→ **Task item**
Begin at the line containing "Disable the Show share links toggle" in the data below and go on through the line containing "Image resolution: width=1000", repeating each line exactly; include both ends and no other line.

→ **Supplied records**
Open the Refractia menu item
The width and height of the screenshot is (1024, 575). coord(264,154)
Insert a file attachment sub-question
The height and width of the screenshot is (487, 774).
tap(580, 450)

---

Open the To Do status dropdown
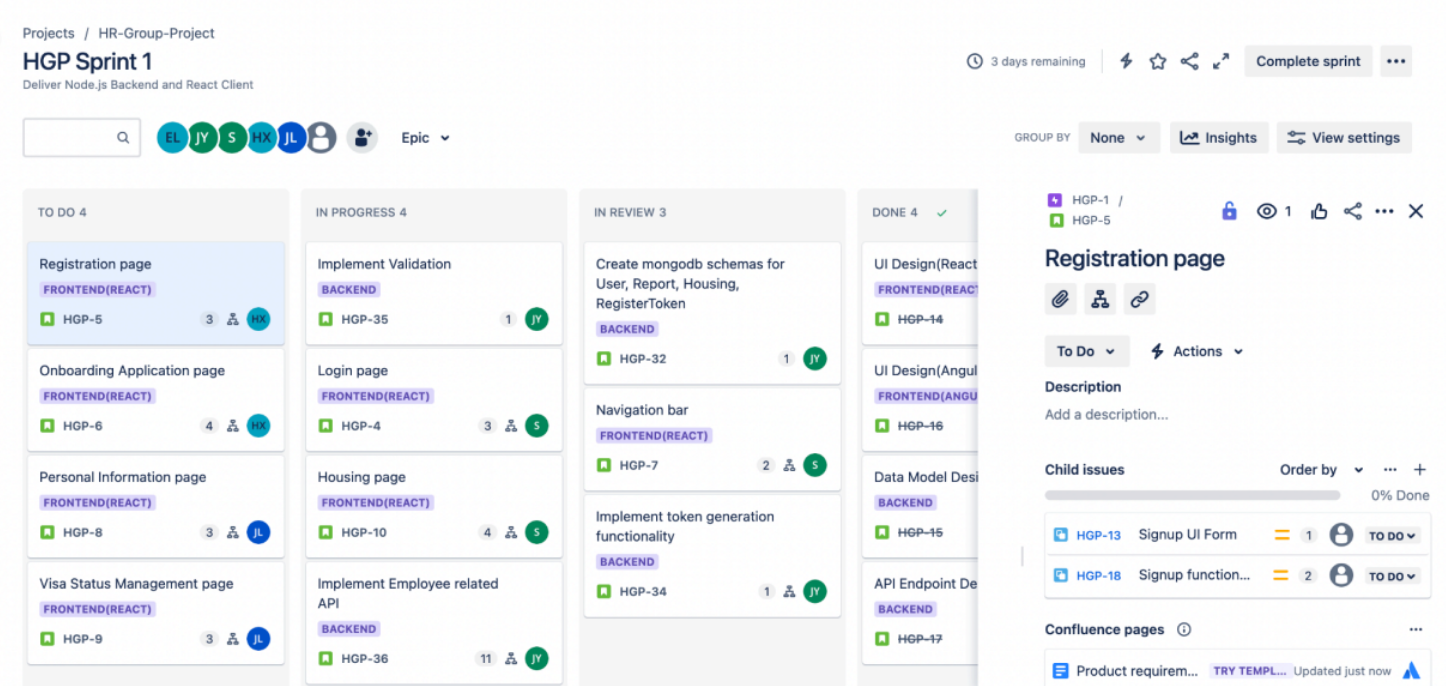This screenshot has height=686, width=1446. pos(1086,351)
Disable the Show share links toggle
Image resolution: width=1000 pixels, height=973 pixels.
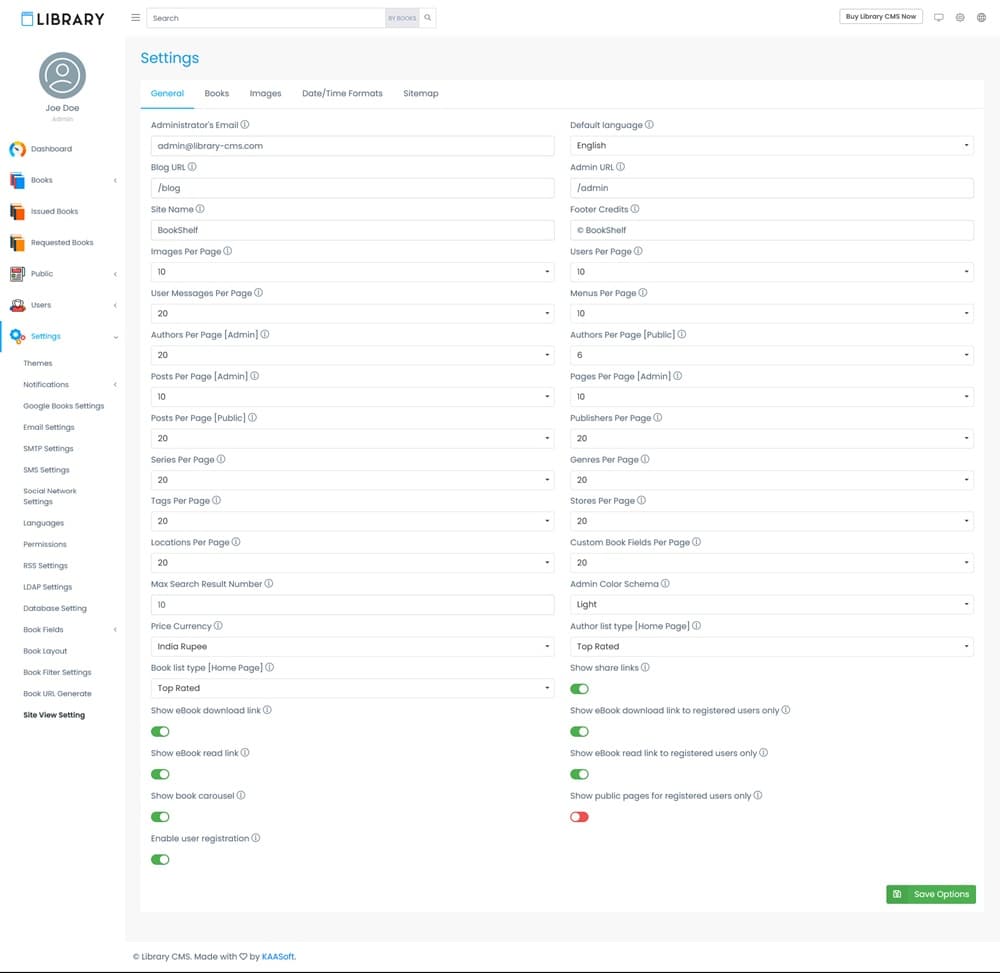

→ **Response**
Disable the Show share links toggle
Image resolution: width=1000 pixels, height=973 pixels.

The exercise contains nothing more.